* AVAILABLE DATA
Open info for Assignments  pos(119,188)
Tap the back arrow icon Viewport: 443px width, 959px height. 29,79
---
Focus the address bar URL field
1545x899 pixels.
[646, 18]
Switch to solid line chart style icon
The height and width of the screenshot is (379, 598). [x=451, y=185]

* REQUIRED WORK
Only the lines above starting with the one with "Open info for" and going through the one with "Tap the back" are to be copied, word for word and with both ends kept.

* FINISHED TASK
Open info for Assignments  pos(119,188)
Tap the back arrow icon Viewport: 443px width, 959px height. 29,79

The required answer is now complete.